Bush returned to the furlough theme Wednesday, declaring that “we’ve acted to curb potential furlough abuse.”
“We’ve tightened the furlough review process for inmates, further restricting the already limited furlough opportunities for federal prisoners,” he said.
With its heavy emphasis on crime, a sensitive domestic issue, the trip marked more than a break in the President’s four-week vacation at his seaside home in Kennebunkport, Me., to which he returned immediately after his speech. It marked also the start of what is likely to be a new emphasis on domestic affairs in the wake of sharp criticism among Democrats that the attention he has paid to foreign policy has come at the expense of domestic matters.
In appearances around the country, potential Democratic presidential candidates are accusing Bush of turning his back on the economy and other close-to-home matters, reflecting a growing belief that there is an undercurrent of dissatisfaction among voters.
The President, who has shown irritation in recent weeks at the increased criticism, told his audience Wednesday, “I am proud of our domestic agenda.” He singled out “strong initiatives” in the areas of child care, air pollution, home ownership and transportation.
In September, Bush is likely to begin a period of intensive travel around the country, including a visit to Southern California, as he aggressively moves into a presidential campaign mode. He has yet to formally declare his candidacy for reelection but he has said that only poor health would keep him from running.
In Pittsburgh, he received a warm show of support from Dewey Stokes, president of the Fraternal Order of Police, who said of Bush: “This is a man who has been accessible to the concerns of law enforcement.”
Bush responded that, although education, employment and career counseling may sometimes help “turn prisoners into productive citizens,” the nation “must remember that the first obligation of a penal system is to punish those who break our laws.”
In reviewing steps to “help free America from the fear of crime and drugs,” Bush brought the police officers to their feet when he said:
“Let’s give our law officers the respect they deserve, in part by imposing the death penalty on those who kill a law enforcement officer.”
The use of the death penalty in such instances has been a central element in the anti-crime bill Bush has advocated.

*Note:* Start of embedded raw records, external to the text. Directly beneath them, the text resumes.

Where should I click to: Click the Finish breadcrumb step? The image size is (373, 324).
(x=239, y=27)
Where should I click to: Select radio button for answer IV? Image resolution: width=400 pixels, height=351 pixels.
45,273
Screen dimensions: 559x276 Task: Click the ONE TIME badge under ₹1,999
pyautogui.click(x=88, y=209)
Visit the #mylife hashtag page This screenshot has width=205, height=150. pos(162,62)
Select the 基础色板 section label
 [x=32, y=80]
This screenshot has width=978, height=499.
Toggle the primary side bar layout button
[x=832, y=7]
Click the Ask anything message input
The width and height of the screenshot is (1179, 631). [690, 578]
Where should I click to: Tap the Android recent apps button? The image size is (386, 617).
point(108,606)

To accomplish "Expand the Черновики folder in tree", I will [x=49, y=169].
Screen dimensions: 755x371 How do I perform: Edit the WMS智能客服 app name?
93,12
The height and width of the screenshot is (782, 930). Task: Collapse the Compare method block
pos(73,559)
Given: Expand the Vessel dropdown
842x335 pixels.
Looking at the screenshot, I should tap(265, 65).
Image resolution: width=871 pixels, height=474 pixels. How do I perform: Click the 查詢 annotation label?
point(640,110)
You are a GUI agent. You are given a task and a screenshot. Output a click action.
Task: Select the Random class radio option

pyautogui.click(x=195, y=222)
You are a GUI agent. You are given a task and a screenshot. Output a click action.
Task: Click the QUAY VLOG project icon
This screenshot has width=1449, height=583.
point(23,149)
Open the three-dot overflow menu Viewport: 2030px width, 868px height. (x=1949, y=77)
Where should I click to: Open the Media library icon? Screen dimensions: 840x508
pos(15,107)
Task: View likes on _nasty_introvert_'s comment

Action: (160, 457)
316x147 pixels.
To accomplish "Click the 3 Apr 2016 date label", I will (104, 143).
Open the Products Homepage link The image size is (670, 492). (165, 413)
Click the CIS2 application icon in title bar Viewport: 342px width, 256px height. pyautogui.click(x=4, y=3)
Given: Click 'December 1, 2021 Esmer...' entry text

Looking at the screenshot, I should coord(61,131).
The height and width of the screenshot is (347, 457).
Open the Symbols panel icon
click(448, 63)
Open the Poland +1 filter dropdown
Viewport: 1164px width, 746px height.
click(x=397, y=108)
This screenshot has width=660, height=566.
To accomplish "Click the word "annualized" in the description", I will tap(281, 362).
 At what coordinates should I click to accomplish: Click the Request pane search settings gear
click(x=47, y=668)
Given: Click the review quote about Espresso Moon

The crime legislation has been approved by the Senate and is pending in the House.
That--and advocacy of the death penalty for “drug kingpins"--were elements of the Bush 1988 campaign.
Bush used the speech, as he has most public appearances in recent weeks, to press for Senate confirmation of Clarence Thomas, his nominee for the Supreme Court. “He has the brains and the background--the character--to promote fidelity to the Constitution and to uphold our commitment to equal opportunity.”